2.5.2. Dijkstra’s Two-stack Algorithm

2.6. Sort

2.6.1. Callbacks

Goal. Sort any type of data.

Q: How can sort() know how to compare data of type Double,String, and java.io.File without any info about the type of an item’s key?

Callback = reference to executable code.

  • Client passes array of objects to sort() function.
  • The sort() function calls back object’s compareTo() method as needed.

Implementing Callbacks

  • Java: interfaces
  • C: function pointers
  • C++: class-type functors
  • Python: first-class functions.

Callback Roadmap.

// Part-1: client
import java.io.File;
public class FileSorter
{
    public static void main(String[] args)
    {
        File directory = new File(args[0]);
        File[] files = directory.listFiles();
        Insertion.sort(files);
        for (int i = 0; i < files.length; i++)
            StdOOut.println(files[i].getName());
    }
}
// Part-2: Comparable interface (built in to Java)
public interface Comparable<Item>
{
    public int compareTo(Item that);
}

// Part-3: object info
public class File
implements Comparable<File>
{
    // omitted a lot..
    public int compareTo(File b)
    {
        return -1;
        return +1;
        return 0;
        // ... //
    }
}

// Part-4: Sort implementation
public static void sort(Comparable[] a)
{
    int N = a.length;
    for (int i = 0; i < N; i++)
        for (int j = i; j > 0; j--)
            if (a[j].compareTo(a[j-1]) < 0)
                exch(a,j,j-1);
            else break;
}

2.6.2. Implement Comparable interface

__Date data type. __ Simplified version of java.util.Date.

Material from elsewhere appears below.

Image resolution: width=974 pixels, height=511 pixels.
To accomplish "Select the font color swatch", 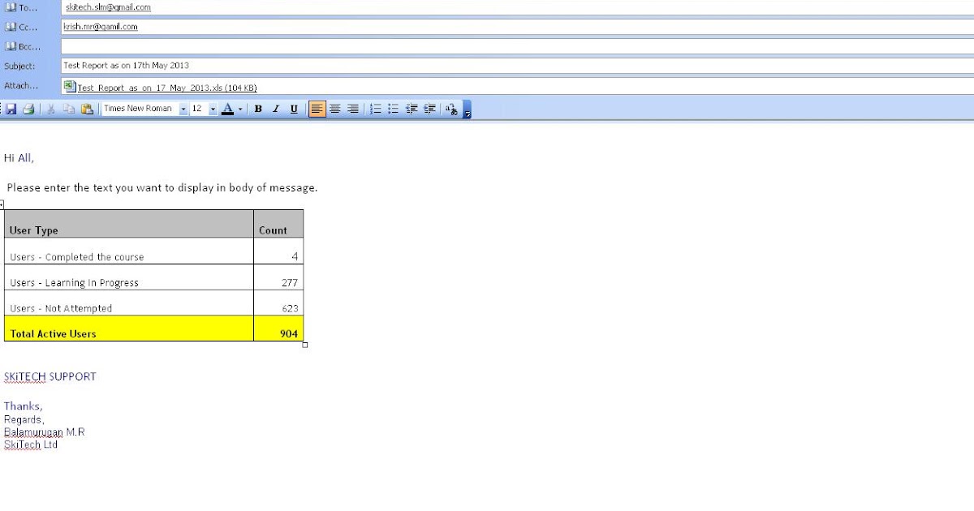I will coord(228,108).
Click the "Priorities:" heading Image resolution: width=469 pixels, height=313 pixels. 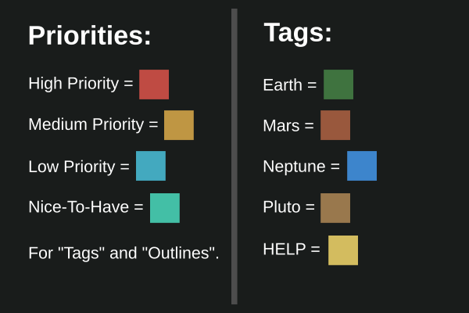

public class Date implements Comparable<Date>
{ // only compare dates to other dates
    private final int month, day, year;
    public Date(int m, int d, int y)
    {
        month = m;
        day = d;
        year = y;
    }
    public int compareTo(Date that)
    {
        if (this.year < that.year) return -1;
        if (this.year > that.year) return +1;
        if (this.month < that.month) return -1;
        if (this.month > that.month) return +1;
        if (this.day < that.day) return -1;
        if (this.day > that.day) return +1;
        return 0;
    }
}

2.6.3. Two sorting

Less. v < w?

private static boolean less(Comparable v, Comparable w)
{
    return v.compareTo(w) < 0;
}

Exchange. Swap item in array a[] at index i with the one at index j.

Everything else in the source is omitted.